WHAT IS ASKED:
Report every line of the items below that contains the string "Toggle", copying each line in full. Case counts.

DATA ROWS:
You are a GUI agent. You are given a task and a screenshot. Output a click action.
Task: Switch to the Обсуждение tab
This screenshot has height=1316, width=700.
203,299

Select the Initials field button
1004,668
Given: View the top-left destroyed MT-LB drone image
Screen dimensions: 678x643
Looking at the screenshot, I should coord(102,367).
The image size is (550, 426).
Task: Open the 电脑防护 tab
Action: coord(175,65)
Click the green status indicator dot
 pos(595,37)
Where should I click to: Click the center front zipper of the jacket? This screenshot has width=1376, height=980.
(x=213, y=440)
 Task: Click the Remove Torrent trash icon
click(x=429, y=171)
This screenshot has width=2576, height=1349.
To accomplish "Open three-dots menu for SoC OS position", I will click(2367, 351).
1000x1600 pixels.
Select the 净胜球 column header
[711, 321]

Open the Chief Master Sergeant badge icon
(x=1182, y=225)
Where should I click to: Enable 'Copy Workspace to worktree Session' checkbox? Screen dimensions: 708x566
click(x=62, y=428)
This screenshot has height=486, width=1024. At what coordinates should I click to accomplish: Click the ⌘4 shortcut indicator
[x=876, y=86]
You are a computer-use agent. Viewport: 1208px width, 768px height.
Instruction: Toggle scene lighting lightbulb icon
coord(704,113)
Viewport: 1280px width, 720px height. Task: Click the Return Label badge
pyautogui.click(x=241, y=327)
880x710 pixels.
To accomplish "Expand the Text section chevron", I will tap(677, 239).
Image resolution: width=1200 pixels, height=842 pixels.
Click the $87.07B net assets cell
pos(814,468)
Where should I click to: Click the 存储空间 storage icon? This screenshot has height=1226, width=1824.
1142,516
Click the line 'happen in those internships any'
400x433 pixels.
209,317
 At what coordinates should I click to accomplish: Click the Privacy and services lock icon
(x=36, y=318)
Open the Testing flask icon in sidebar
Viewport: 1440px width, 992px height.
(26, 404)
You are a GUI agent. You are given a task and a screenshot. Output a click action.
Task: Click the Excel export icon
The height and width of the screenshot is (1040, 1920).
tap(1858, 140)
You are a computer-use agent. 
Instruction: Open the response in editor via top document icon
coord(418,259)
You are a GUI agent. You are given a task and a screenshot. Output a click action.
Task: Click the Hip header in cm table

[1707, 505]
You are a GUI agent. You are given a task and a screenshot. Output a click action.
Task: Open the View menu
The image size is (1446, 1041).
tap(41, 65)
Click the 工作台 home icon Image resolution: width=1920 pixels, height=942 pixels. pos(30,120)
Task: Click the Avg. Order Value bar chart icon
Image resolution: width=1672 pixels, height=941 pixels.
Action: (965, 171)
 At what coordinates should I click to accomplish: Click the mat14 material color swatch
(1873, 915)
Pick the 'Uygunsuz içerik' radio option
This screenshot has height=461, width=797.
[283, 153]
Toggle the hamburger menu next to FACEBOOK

PROBLEM SOLUTION:
Instruction: Toggle scene lighting lightbulb icon
Toggle the hamburger menu next to FACEBOOK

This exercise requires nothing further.